Cuando ayer por la mañana me enteré del fallecimiento de Juan del Águila, o don Juan, como tantos le llamábamos, mi primera reacción fue de incredulidad. Especialmente porque el hombre que yo conocí era para mí un ser incombustible, inconsumible, infatigable, inevitable, increíble en definitiva. Un ser vitalista, sencillo, rara vez ambiguo y profundo enemigo de los aduladores, con los que muchas veces tenía que lidiar; un luchador que rozaba lo épico y que siempre se mostraba preocupado hasta lo obsesivo por el atraso secular de su tierra y de sus gentes.
A los pocos minutos de conocer el fallecimiento, recibo la llamada de La Voz de Almería solicitándome un artículo sobre su figura, y de inmediato tuve claro que el título tenía que ser el de la tesis de Castaneda; y que de lo que tenía que hablar era de su pensamiento, que aún sigue vivo entre las personas que en algún momento lo hemos tenido cerca. En concreto yo lo tuve más cerca cuando fue Presidente de la Fundación Cajamar. En las diversas conversaciones que tuvimos mostraba un pensamiento desnudo, sencillo, paternalista, arquetípico pero escasamente fabulador, y casi siempre muy alejado de mis ideas y convicciones. Pero siempre interesante y, en muchas ocasiones, provocador.

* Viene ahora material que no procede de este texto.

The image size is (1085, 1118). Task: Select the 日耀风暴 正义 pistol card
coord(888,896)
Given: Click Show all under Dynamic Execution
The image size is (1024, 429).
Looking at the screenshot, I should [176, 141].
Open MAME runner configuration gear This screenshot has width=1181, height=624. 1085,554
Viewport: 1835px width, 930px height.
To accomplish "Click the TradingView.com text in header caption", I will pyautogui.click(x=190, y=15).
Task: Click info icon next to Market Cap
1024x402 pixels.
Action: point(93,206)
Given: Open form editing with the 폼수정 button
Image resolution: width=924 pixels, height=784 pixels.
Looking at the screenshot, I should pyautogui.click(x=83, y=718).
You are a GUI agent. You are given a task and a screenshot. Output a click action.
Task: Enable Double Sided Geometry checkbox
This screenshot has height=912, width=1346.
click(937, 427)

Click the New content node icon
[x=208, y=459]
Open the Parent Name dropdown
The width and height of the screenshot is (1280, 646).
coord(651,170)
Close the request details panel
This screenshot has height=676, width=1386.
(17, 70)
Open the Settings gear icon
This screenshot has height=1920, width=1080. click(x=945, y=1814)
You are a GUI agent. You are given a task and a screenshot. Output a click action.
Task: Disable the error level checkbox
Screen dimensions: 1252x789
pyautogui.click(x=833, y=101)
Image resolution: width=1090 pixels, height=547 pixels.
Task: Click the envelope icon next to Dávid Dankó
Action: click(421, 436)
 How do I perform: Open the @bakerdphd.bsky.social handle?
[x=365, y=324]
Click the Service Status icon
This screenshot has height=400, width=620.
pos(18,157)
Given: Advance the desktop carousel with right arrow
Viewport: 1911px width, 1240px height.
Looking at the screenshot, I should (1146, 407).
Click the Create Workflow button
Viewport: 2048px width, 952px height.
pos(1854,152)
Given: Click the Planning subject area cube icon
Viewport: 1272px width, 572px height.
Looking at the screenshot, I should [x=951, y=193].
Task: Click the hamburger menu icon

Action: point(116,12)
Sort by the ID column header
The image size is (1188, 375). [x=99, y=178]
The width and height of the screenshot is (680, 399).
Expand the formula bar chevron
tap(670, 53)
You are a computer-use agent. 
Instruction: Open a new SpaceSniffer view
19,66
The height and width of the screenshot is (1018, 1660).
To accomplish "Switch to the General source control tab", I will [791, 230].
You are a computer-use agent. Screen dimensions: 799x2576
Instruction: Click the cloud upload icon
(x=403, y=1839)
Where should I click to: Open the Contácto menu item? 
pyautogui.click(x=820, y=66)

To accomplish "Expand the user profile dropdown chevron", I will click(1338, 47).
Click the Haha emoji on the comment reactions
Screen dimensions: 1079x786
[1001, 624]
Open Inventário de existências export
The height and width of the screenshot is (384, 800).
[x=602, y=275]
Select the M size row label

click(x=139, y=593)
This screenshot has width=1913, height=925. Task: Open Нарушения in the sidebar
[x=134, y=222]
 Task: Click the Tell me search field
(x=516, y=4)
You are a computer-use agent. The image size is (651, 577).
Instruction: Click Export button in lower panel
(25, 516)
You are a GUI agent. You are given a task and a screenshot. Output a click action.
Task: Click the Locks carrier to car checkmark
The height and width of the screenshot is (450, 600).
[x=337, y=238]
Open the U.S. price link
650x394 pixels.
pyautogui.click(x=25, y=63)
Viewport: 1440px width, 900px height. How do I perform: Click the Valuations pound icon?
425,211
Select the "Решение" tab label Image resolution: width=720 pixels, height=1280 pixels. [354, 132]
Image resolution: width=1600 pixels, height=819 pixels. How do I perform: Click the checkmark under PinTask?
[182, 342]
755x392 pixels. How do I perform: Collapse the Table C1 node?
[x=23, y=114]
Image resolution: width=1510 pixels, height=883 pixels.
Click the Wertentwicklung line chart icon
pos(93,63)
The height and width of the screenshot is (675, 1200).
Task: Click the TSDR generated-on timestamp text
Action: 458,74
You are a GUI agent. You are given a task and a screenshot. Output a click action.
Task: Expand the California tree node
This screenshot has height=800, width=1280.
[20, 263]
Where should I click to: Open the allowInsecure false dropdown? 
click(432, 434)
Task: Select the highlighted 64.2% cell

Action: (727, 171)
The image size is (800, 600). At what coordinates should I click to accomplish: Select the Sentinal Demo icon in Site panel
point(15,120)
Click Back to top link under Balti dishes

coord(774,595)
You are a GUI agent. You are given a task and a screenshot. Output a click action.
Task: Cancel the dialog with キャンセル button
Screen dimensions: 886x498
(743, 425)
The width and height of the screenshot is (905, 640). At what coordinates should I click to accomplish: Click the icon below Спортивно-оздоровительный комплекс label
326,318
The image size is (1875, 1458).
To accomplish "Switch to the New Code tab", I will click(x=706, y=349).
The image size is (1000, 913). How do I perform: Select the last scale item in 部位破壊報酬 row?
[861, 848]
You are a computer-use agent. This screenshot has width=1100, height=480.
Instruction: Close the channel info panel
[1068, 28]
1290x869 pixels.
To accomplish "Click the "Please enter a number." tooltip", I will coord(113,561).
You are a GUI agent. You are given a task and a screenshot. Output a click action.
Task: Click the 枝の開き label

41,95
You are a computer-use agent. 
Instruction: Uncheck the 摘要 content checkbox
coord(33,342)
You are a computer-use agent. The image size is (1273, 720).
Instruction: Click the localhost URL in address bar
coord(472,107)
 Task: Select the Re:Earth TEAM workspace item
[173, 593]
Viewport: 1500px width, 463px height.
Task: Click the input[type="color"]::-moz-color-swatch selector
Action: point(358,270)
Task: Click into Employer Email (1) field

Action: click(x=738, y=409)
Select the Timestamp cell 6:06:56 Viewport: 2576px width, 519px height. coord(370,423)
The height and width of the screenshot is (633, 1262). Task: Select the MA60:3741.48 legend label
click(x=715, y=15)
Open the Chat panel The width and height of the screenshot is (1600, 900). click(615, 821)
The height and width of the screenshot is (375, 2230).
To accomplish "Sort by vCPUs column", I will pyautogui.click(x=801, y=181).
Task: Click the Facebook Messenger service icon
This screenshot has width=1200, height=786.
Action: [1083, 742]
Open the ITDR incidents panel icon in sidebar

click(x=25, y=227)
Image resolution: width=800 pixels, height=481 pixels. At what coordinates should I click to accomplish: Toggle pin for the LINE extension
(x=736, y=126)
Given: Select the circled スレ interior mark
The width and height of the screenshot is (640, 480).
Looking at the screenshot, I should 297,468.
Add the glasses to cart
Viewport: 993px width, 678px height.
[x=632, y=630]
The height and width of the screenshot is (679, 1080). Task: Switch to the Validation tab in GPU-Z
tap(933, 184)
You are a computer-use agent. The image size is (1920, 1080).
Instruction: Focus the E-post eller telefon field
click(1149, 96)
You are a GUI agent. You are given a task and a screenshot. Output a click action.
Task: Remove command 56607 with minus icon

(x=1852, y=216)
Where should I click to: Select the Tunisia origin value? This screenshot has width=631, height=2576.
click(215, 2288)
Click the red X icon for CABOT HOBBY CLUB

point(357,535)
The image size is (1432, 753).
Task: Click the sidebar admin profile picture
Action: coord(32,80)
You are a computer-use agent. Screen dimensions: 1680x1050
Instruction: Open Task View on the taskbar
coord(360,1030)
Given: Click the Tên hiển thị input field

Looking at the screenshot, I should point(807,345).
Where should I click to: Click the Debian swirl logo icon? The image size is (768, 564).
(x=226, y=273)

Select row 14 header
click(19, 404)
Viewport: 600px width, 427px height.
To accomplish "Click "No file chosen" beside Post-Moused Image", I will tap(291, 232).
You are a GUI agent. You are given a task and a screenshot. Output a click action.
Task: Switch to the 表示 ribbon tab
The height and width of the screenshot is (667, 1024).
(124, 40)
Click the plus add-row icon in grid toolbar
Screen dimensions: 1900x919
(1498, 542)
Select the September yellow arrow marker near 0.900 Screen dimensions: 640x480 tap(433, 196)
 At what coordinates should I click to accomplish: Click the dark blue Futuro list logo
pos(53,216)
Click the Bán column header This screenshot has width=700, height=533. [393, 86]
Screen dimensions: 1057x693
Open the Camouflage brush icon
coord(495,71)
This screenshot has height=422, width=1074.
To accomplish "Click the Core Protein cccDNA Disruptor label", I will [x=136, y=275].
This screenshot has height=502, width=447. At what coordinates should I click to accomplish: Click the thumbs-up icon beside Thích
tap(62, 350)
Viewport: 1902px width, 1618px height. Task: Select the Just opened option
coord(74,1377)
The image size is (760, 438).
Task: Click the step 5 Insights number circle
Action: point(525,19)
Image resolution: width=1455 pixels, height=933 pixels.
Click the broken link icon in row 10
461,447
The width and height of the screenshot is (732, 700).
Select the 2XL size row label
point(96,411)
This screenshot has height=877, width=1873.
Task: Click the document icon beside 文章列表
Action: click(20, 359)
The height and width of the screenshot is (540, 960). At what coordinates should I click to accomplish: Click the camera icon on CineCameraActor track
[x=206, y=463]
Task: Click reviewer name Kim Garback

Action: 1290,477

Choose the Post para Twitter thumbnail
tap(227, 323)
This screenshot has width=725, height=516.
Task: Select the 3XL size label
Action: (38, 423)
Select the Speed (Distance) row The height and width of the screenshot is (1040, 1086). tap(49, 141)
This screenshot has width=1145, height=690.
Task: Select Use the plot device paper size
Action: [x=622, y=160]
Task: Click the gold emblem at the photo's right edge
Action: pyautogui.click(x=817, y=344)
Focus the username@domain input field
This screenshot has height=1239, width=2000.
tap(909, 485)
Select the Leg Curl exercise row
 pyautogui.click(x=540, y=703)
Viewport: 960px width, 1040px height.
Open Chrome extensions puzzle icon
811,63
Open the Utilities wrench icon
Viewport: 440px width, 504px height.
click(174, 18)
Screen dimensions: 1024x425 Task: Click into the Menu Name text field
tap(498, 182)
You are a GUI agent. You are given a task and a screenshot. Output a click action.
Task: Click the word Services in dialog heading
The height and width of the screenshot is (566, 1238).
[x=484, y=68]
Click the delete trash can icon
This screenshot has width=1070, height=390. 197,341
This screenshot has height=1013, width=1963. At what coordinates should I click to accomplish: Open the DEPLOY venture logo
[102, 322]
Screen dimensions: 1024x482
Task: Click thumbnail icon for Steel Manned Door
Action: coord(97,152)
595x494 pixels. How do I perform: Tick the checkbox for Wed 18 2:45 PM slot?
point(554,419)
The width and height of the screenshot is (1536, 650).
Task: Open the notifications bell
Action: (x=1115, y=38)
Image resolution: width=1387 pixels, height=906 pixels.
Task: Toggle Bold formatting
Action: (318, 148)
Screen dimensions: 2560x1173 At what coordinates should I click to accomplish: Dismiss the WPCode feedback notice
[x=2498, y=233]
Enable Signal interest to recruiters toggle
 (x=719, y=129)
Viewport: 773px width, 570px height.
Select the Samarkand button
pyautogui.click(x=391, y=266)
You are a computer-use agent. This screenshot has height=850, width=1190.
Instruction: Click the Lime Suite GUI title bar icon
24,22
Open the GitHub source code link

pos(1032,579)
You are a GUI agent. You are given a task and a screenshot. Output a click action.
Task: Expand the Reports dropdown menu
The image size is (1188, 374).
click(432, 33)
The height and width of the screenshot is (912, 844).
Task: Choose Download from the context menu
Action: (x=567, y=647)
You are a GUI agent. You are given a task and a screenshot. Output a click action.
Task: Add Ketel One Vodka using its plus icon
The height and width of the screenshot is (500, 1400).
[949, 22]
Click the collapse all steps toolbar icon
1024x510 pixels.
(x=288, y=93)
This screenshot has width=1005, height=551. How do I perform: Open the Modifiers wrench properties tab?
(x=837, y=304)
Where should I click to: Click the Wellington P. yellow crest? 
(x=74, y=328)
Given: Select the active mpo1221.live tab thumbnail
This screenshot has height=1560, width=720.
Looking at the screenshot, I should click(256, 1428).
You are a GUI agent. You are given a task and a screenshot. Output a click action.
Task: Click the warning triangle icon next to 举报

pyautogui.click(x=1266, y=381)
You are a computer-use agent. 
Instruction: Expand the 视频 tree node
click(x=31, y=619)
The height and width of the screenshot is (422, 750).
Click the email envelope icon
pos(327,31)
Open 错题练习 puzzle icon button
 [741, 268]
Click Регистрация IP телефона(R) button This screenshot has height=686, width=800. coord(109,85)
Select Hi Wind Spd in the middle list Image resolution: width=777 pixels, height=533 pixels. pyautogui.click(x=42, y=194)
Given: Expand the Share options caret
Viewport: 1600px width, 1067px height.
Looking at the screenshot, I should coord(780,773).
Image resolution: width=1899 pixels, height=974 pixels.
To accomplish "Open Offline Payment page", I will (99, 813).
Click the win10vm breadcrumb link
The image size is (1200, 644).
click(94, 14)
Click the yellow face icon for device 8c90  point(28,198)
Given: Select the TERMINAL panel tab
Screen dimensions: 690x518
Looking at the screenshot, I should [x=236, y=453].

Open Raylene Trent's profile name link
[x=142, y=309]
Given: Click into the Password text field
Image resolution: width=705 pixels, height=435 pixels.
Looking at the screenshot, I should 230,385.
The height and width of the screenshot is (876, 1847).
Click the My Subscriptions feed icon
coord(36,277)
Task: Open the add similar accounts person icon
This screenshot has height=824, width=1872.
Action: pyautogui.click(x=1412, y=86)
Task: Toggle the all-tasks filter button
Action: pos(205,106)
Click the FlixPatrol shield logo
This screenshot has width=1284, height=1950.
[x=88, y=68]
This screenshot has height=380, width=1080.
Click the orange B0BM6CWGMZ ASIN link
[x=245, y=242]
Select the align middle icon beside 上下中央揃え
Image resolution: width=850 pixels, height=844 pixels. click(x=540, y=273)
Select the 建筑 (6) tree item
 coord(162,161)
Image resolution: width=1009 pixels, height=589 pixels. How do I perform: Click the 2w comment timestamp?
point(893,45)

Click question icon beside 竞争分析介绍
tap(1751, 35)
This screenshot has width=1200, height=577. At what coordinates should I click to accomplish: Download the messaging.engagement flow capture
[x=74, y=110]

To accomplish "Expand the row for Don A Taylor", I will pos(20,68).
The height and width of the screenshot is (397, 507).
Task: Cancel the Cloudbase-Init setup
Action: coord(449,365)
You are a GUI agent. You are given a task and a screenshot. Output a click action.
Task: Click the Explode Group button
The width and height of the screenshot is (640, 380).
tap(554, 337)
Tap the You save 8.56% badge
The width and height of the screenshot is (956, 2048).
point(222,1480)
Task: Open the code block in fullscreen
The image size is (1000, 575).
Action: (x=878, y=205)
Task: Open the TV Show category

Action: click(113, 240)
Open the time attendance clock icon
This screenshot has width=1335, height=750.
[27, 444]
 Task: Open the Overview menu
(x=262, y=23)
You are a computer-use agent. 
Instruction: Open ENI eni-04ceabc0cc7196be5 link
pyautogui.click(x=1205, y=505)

Don Juan fue ante todo un financiero, un banquero, pero de una estirpe distinta. Fue el promotor de la que devino la primera cooperativa de crédito de España, y se convirtió, sin doctrinarismos, en una de las figuras clave para entender la banca cooperativa de nuestros días y el papel de la intermediación financiera clásica. Era, por tanto, un profundo defensor del cooperativismo como instrumento metodológico para conseguir mayores logros en una tierra donde escaseaba el capital y los recursos financieros. Sin duda, tenía una visión de las finanzas y de la banca al servicio de las personas, las ideas y la economía productiva. Un cooperativismo de raíz cristiana pero sin caer en dogmatismos o fundamentalismos. Como para Kant, Dios era para don Juan un postulado de la razón práctica. Un elemento del paisaje al que no podía cuestionar cuando yo le confesaba mis ateísmo.
Su actitud intelectual iba desde el primitivismo hasta la erudición enciclopédica. Tenía una mentalidad económica próxima al arbitrismo, donde una genialidad siempre podría parecerse a un disparate. Siempre preocupado por la escasez de agua y por el avance infatigable del desierto, al que aceptaba como buen estoico, haciendo de la necesidad virtud. Nunca aceptó que el desierto tuviera valores ambientales, “el desierto es una maldición”, decía. Como tampoco aceptaba que el denominado cable inglés tuviera valores monumentales: “Es el símbolo de la dominación inglesa sobre los almerienses”, repetía incansablemente.
Se ha ido un gran hombre, pero aún queda su pensamiento y su obra magna, lo que hoy es el Grupo Cooperativo Cajamar.